The Ocrad.js demo managed to recognise the text in my sample image. I noticed it didn't work with white on black text -- it had to be inverted for the correct text to be recognised.
Anyway, I tried to compile GOCR first and was immediately struck by how easy and painless it had been. I was on a roll, and decided to do Ocrad as well. It wasn't particularly hard- sure it was slightly more involved but still hardly anything.
He also mentions Tesseract, which is a popular OCR system but also widely known to be very large:
In fact, what's absolutely stunning is the sheer universality of Tesseract. Just about everything which claims to have text recognition as a feature is backed by it. At one point, I was hoping that Mathematica had some clever routine using morphology and symbolic new kinds of sciences and evolved automata pattern recognition. Nope! Nestled deep within the gigabytes of code lies the Chuck Testa of textadermies: Tesseract.
I thought Konrad's demo was cool -- being able to edit the brightness, contrast, and crop the image was a nice use of client-side technology. However, so far I've had the problem Kevin mentioned: occasional blocks of nothing, or seemingly random text, then suddenly excellent results.
The great thing about this project is they're trying to keep old software alive. You can browse through titles and play them in a browser. This is powered by jsmess (GitHub: jsmess / jsmess), an Emscripten-based emulator derived from MESS:
Running a game binary requires a suitable BIOS, but the groundwork for lots of systems has been added to MESS:
MESS and MAME were started over a decade ago to provide ubiquitous, universal emulation of arcade/gaming machines (MAME) and general computer hardware (MESS). While specific emulation implementations exist that do specific machines better than MAME/MESS, no other project has the comprehensiveness and modularity. Modifications are consistently coming in, and emulation breadth and quality increases over time. In the case of MAME, pages exist listing machines it does not emulate.

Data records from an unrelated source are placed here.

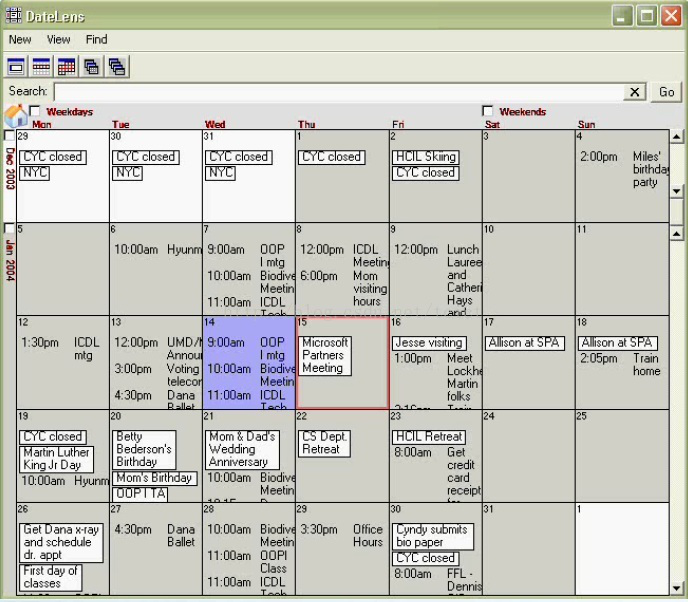Open the Microsoft Partners Meeting event
This screenshot has height=602, width=688.
point(325,355)
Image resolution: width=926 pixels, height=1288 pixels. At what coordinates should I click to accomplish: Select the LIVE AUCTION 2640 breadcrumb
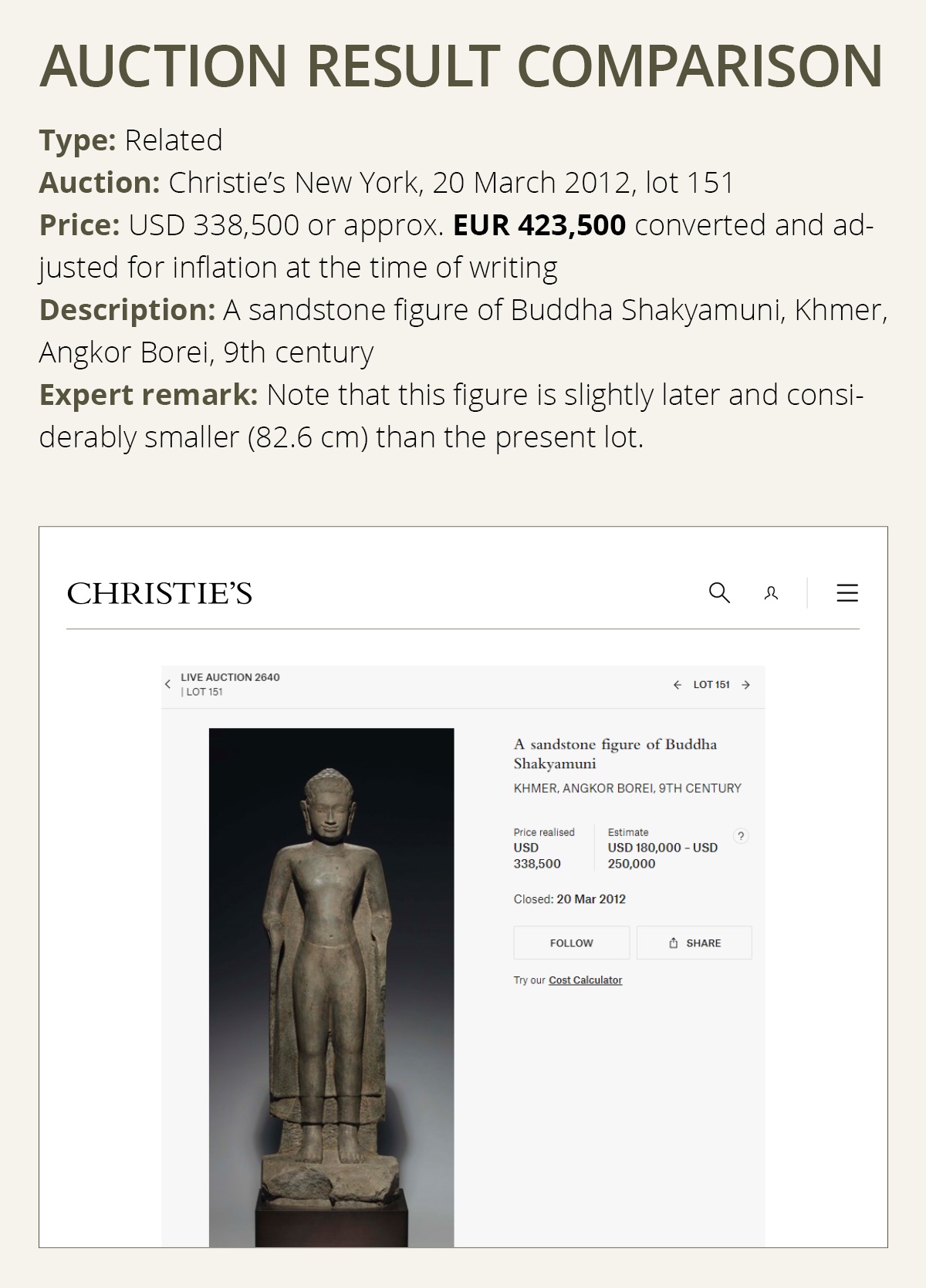pyautogui.click(x=231, y=676)
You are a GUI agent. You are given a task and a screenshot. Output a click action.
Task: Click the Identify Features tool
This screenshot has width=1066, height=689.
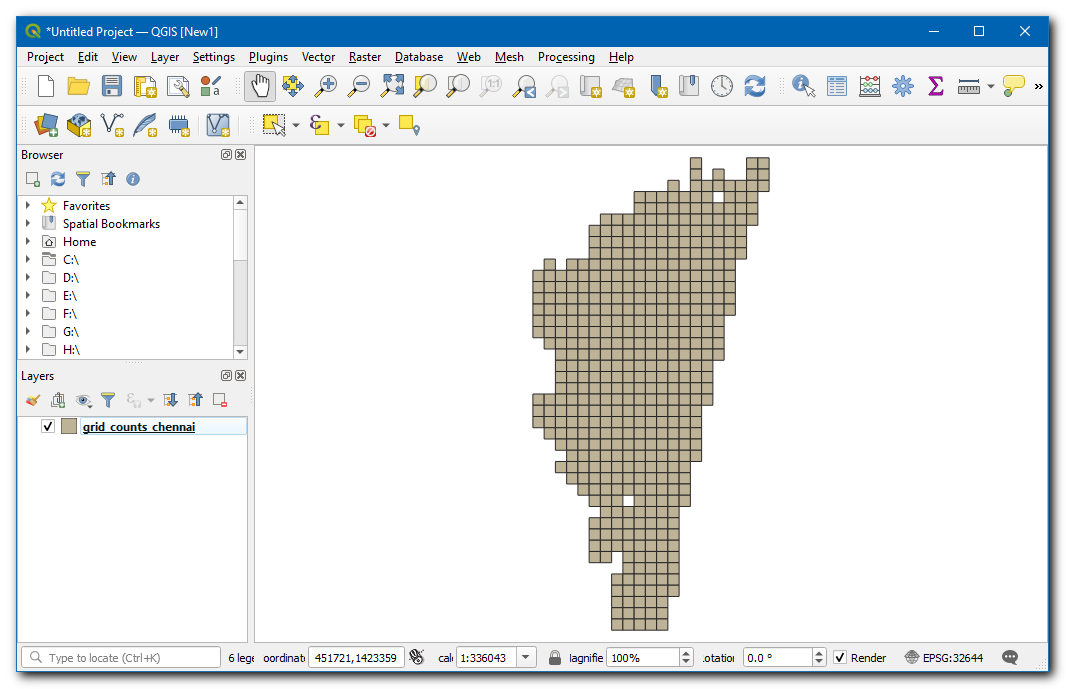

Over the last two years there's been a flood of new browser-based emulators, supporting everything from the Amiga to the Game Boy Advance. Part of what makes these project possible is recent technologies like Canvas, WebGL, WebAudio, and FileReader. But even seemingly less buzzwordy APIs like typed arrays can help get old games running smoothly.
Finally, my worlds have collided! In case you didn't know, I regularly write a Vim blog. It's surprisingly easy to find things to say about this 22 year old text editor, and it's been my main tool for writing code and articles for a long time. Vim.js (GitHub: coolwanglu / vim.js) by Lu Wang is an Emscripten port of Vim, allowing you to use Vim in a browser.
It runs pretty well on my computer -- it seems fast, and the commands I typically use work. It's not like these Vim layers for IDEs and other editors that miss certain motions, registers, and so on: it's basically Vim. Split windows and tabs work, but the help files aren't available (or I can't find them). The way it works in the browser is to use a <span> for each terminal character, which means for the 43x115 example window there are 4945 spans!
Most works are automatically done by web/transform.js, read the comments inside for more detail. But there are a few left, mainly function pointers, which cannot be automatically identified. Whenever vim.js crashes and you see callback function is not specified! in the browser console, congratulations, you have found one more async function at large.
I wonder if there are any Node developers or ES6 experts that can help with this? If you're interested in the project, there's a TODO which has some Emscripten issues and client-side work that needs doing.